We separated quickly, like always. We wouldn’t be at a party five minutes without drifting away from each other. It just happened, almost as though we were ashamed to let each other hear the words we said or see the things we did. Mona’s new guy found her and dragged her out towards the beach, Zaina plopped onto one of the sofas with some girls, and I migrated towards a loaded table in the corner.
The party swelled to mammoth proportions, too quick for the eye to catch, more and more people streaming in through the wide doors. The air grew thick and heavy with smoke and scents and the sweat of bodies in motion. The walls and floor and windows throbbed to the bass; it hammered my ribs and settled at the base of my skull. I fell into a happy haze, moving from sofa to chair to the floor in the corner where a small group played some game involving matchsticks and dice. I lost track of Zaina; she’d left the room and Mona hadn’t come in yet.
I leaned against the entertainment center and let the beat fill my head until my brain shook. Eventually the party splintered, half heading outside while the others stayed and opted for a game of poker. I was never one for card games, so I went for a refill.
That was when I met Yousef. I was pouring some questionable-looking orange juice into my glass when over my shoulder I heard someone say, ‘The music sucks.’ This was a common opener, a complaint I was used to and sick of hearing. Rather than turn, I just replied, ‘So change it.’ In the pause that followed, I glanced at him out of the corner of my eye. His black hair was cropped short at the sides and stood straight up on top. He wore a too-tight shirt and too-tight jeans gripped by a belt with a shiny brand logo for a buckle. He also wore an expression of thorough befuddlement, as though taking matters into his own hands had never occurred to him.
Turning on his heel, he marched over to the sound system. He was small, half a head shorter than me in my heels, and narrow with a tiny waist. The hard rap stopped, to the protests of many, and was followed by some rapid-fire dance number sung by an out-of-breath female. He danced back over to the table, out of time with the beat and clearly uncaring that people were bemoaning his choice. Nobody changed it though, and he returned to my side with a sigh of, ‘That’s better.’
I disagreed but kept it to myself.
‘Having fun?’ he asked.
‘Oodles,’ I replied, taking a swig of my drink and gagging at the sourness of the juice.
He carried on bobbing his head to the music, still on the downbeat. ‘You don’t look like it. Your face is all …’ He froze, his features still and bland, like a half-finished statue.
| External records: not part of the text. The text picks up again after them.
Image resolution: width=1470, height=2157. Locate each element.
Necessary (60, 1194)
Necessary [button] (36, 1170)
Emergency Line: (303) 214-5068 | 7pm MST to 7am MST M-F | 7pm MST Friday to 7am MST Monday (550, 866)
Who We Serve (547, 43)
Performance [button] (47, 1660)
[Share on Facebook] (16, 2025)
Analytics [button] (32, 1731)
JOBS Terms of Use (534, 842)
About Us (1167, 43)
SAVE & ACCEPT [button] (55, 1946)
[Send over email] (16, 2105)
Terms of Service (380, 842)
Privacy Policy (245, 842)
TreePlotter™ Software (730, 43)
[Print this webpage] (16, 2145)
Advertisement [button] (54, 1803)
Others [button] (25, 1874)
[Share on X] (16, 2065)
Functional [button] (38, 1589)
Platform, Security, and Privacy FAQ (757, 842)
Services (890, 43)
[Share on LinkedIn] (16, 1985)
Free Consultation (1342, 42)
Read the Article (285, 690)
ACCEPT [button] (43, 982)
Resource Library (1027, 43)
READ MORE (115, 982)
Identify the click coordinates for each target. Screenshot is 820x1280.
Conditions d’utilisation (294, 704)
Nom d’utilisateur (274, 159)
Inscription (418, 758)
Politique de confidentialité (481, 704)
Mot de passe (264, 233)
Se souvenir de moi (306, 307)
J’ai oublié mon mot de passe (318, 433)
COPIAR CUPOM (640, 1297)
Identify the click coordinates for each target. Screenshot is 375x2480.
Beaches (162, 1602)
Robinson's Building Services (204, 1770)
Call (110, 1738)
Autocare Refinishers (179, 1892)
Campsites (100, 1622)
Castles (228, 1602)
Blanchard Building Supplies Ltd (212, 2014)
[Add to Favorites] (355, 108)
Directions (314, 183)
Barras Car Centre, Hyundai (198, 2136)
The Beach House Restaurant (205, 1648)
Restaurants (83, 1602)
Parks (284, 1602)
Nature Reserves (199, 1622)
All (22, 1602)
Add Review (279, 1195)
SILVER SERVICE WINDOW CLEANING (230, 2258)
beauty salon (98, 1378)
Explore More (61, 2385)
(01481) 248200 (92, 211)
‘Yeah, well, it’s a party on the inside,’ I replied, tapping my temple. I emptied my cup into the punch bowl and surveyed the bottles on the table.
‘I got this,’ he said. He picked up bottles and sniffed at their contents before setting them aside or putting them back. When he was satisfied, he poured and mixed and found some lime to squeeze into the glass before mixing it all some more. Finally, he dropped a maraschino cherry into the pale green liquid and handed it over.
‘Not bad,’ I said after a sip.
‘De rien,’ he replied with a theatrical little bow.
Before the song ended I was privy to many of the more salient details of Yousef’s life: I found out he was the lone boy among five siblings; he had a thing for clothes and wanted to open his own boutique one day; he was studying psychology at one of the universities because FIDM in LA had rejected him; he was still upset about this but had to hide it because no one knew he’d even applied. He talked and talked, and I found out more than I probably needed to know. We stood against the wall and he tried to get me to gossip about what people were wearing or how they’d done their hair, but I couldn’t tell what worked from what didn’t, so I just nodded and laughed at what seemed to be the appropriate moments. Rap music came back on and he gave a groan of annoyance, knocking his head against the wall behind him and complaining about the lack of originality.
‘This song is pretty popular,’ I said. It was the closest I would get to admitting I liked it.
‘This song is shit.’
A couple were going too far on the couch – she looked Indian, with skin like caramel, while he was a luminous white with fire-engine hair – and people started snapping photos. Freeze-frames and flashes: fingers danced down torsos – flash; tongues flicked out and in – snap. She bit his earlobe and the crowd roared their approval. She threw her head back and laughed, a loud, piercing sound, and he took it as an invitation to suckle at the skin of her neck like a babe seeking a teat.
‘What a whore,’ Yousef said, tilting his head so that it rested lightly on my shoulder.
‘She’s free,’ I replied.
‘Hey.’
It was Sultan. Too-cool-for-school Sultan who flitted in and out of our group like he couldn’t decide if he liked us or not. He liked me though; since we met he’d been trying to make something happen. He flirted with us all in a natural, unthreatening way – a hand on the arm, a touch of lips to temple, innocuous little actions that bothered no one – but the attention he paid me was more intense and less divided than that which he gave to the other girls.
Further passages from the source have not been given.